Moody’s acknowledged an “uneven” regulatory landscape across the Asia-Pacific region posed difficulties for investors in establishing and comparing how proceeds are used and projects identified. But it said ongoing harmonisation efforts in major markets would help address transparency concerns.
“Although the development of regulatory standards and taxonomies across the region is still at an early stage, it will gradually facilitate markets,” said Nishad Majmudar, a Moody’s Assistant Vice President and Analyst.
Reduced funding costs through SDG focus
An academic report published in January suggested that sovereign issuers would benefit from lower yields and increased proceeds over the longer term by channelling investment to projects which contribute to UN SDGs.
The findings were from a study of the relationship between countries’ progress toward SDGs and sovereign bond spreads, conducted by researchers at the Rotterdam School of Management, Erasmus University.
Using a country-level SDG measure for a global sample of 59 developed and emerging market countries, researchers identified a “significantly negative” relation between SDG performance and credit default swap (CDS) spreads, while controlling for traditional macroeconomic factors.
Previous studies linking sustainability performance to sovereign bond spreads had used ESG ratings, but the researchers wanted to use an SDG-based approach as it provides an output-driven measure of countries’ transition toward sustainable development, directly measures environmental and social pledges up to 2030 and uses all 17 SDGs, reflecting the interlinked nature of sustainability challenges.

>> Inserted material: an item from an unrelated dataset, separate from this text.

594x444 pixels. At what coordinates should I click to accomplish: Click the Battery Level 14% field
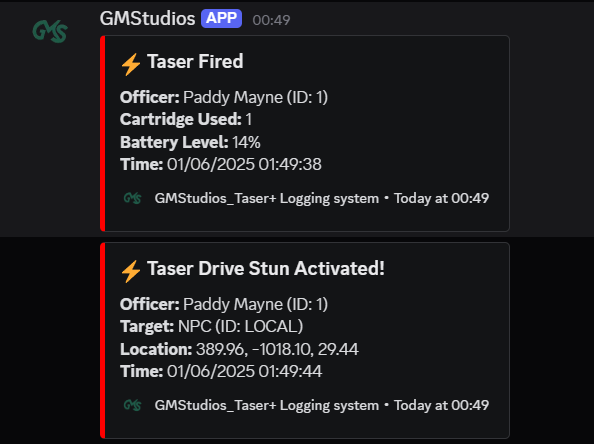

The study mapped a recently developed SDG Index against five-year sovereign CDS data as a proxy for the credit component of sovereign bond spreads, including controls to offset bias toward countries with greater risk and political stability.

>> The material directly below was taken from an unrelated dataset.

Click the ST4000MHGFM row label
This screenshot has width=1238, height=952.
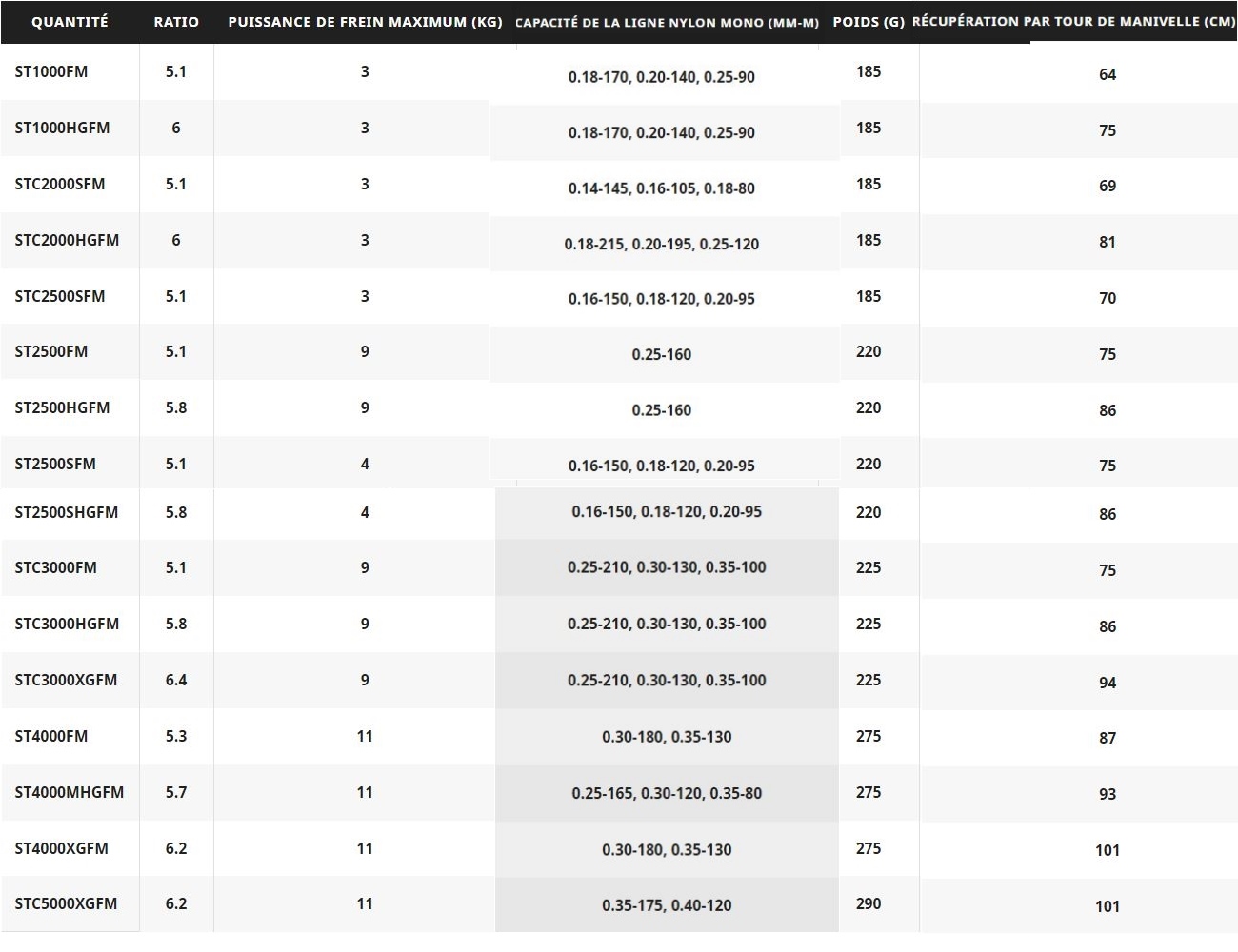pos(70,792)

Researchers found that a standard deviation increase in performance as measured by the SDG Index was associated with a negative impact on the five-year CDS spread of 17.2 basis points, albeit decreasing slightly when controls were applied.
Further, the impact of positive SDG performance on the CDS spread widened at the longer-end of the yield curve, implying stronger positive impacts on government finances in the longer term.
Researchers said the evidence could be used by governments to offset short-term budget pressures and to communicate more effectively with investors as demand increased for information about sustainability risks related to sovereign bonds.
“Governments can use our results and the SDGs to provide more information on, for example, the country’s level of sustainability and its plans to reach the SDGs.”
Researchers said their results should be treated as initial rather than definitive because of the short period covered (2017-2019). Nevertheless, they said the results suggest SDGs are an additional determinant of CDS spreads and as such could be considered by investors as a risk variable.
Further, they suggested SDG performance would play a key role in the increasing levels of engagement between investors and governments “Where possible, investors can use this information to engage on sustainability with governments, pressing for improvement. As a result, besides ecological and social impact, they can benefit financially if the engagement proves successful,” they said.
A separate study by global risk analytics company Verisk Maplecroft found that social factors are now having almost as much impact on sovereign debt pricing as governance factors.
Based on six years of quarterly historical data, the study reported spread tightening of more than 4% when bonds improved their social rating by one notch in the firm’s scoring system, controlling for factors including credit rating and debt levels. This impact is “nearly equivalent in magnitude” to a similar governance rating upgrade.